* **AIM OF THE TASK**: Of the material below, the lines to be retyped are those from the line containing "Where should I" through the line containing "Click the score", inclusive; reproduce them exactly.

* **DATA FOR PROCESSING**:

++++++++

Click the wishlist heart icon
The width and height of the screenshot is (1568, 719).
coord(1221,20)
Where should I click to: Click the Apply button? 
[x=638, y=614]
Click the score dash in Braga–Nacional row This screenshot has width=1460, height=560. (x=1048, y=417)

++++++++

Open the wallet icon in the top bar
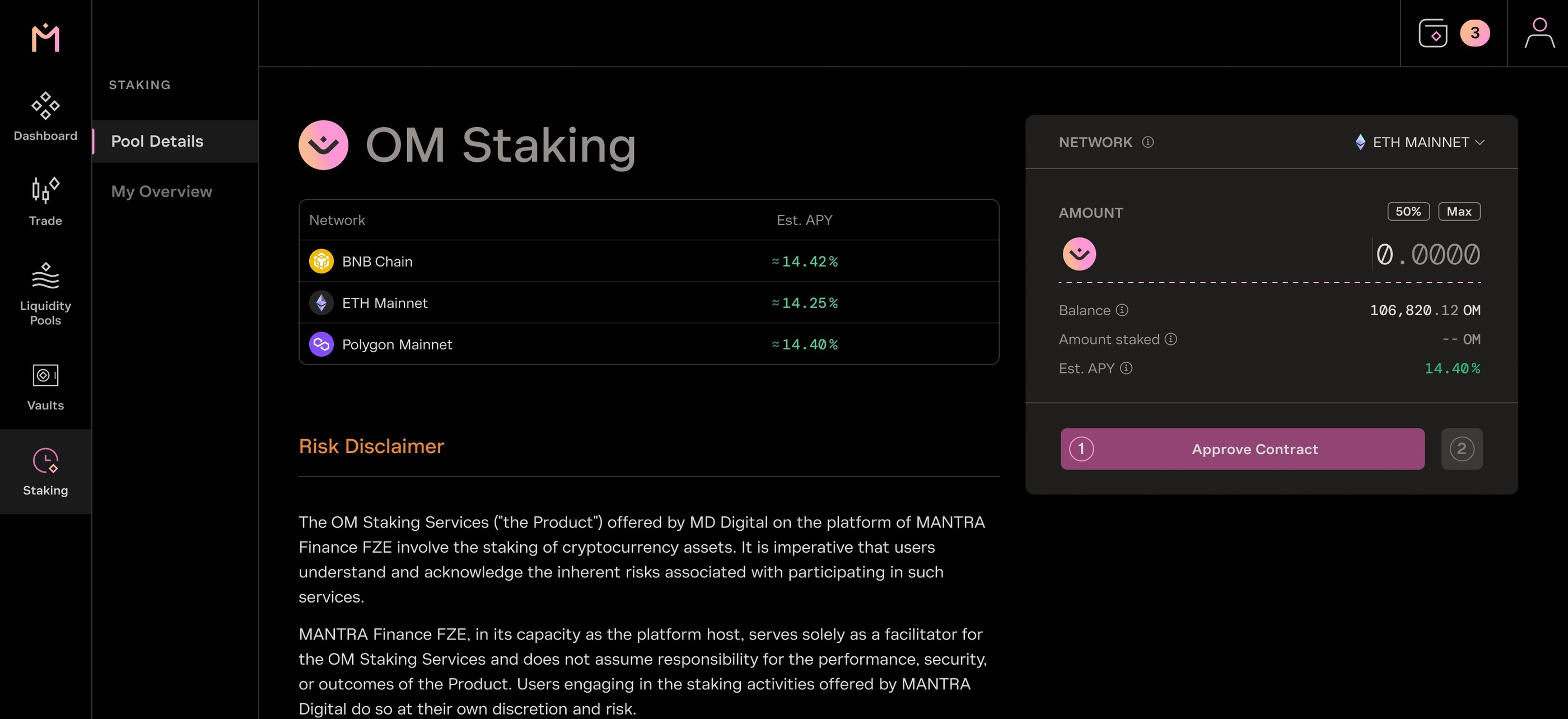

++++++++

* **PROBLEM SOLUTION**:
Where should I click to: Click the Apply button? 
[x=638, y=614]
Click the score dash in Braga–Nacional row This screenshot has width=1460, height=560. (x=1048, y=417)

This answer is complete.